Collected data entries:
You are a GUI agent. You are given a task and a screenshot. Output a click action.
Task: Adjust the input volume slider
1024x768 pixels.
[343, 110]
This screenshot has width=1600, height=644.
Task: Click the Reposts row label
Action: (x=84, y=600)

**TASK GOAL:**
Word for word, repeat every entry listed above.

**ANSWER BOX:**
You are a GUI agent. You are given a task and a screenshot. Output a click action.
Task: Adjust the input volume slider
1024x768 pixels.
[343, 110]
This screenshot has width=1600, height=644.
Task: Click the Reposts row label
Action: (x=84, y=600)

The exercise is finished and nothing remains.